Yugi reached out to him but he felt him retreating. Under other circumstances he'd have allowed him to but this time he imposed, taking his hand and forcing him to touch the scars upon his arms.

He could feel Atems tension and discomfort but that was exactly what he didn't want him to feel. This was difficult for him too, but he needed Atem to know him.

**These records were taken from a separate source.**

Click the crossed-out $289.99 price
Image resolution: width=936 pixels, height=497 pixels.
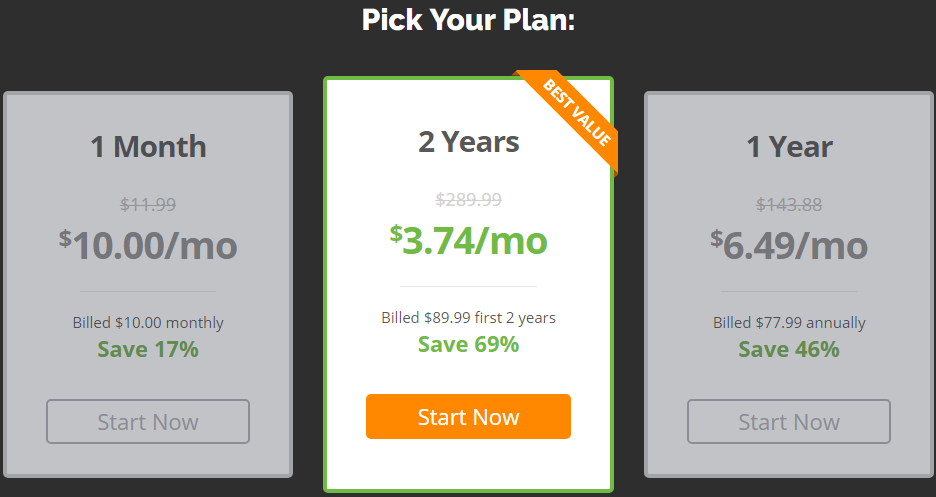tap(469, 199)
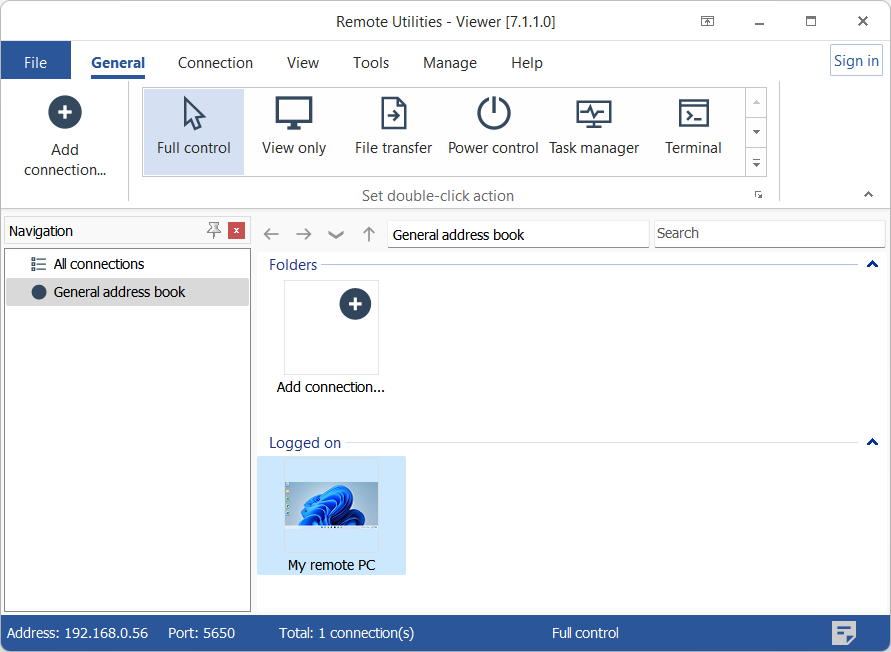891x652 pixels.
Task: Collapse the Logged on section
Action: pyautogui.click(x=872, y=443)
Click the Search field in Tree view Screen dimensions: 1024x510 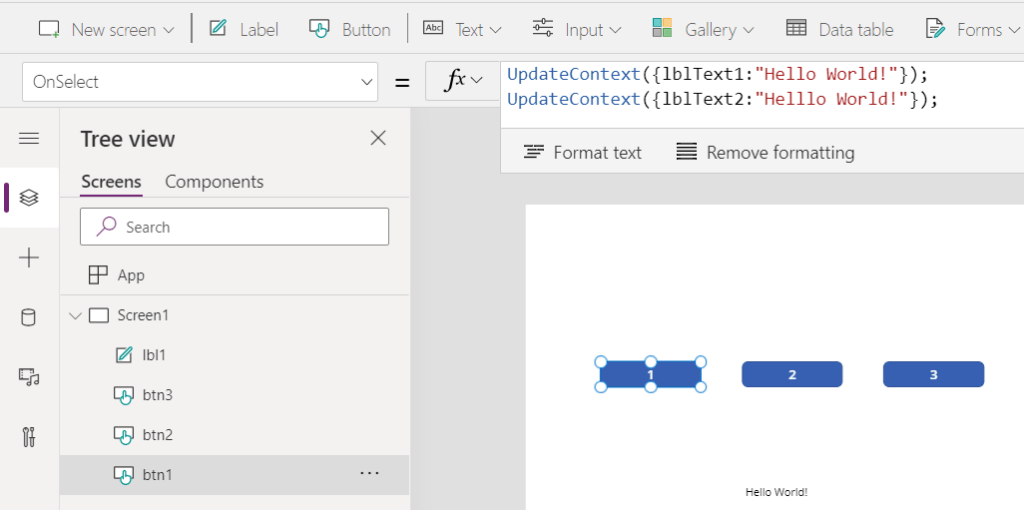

"I should have been the one to tell you. These scars don't reflect the pain I felt when you left. These scars reflect how foolish I was to think I was nothing without you. Everyone asked me how I was doing, almost constantly to a point that I became terrified to leave my room. The expectancy people had when they looked at me as if I was supposed to break down in tears because you were gone, the image of me they had in their mind that I was some dependant child without his guardian angel to hold his hand everywhere he went. I hated it so much I distanced myself to avoid the looks, the questions pretty much everything. Before I knew it leaving my bedroom actually became terrifying. I slept all day just so I could leave my room when Grandpa was asleep."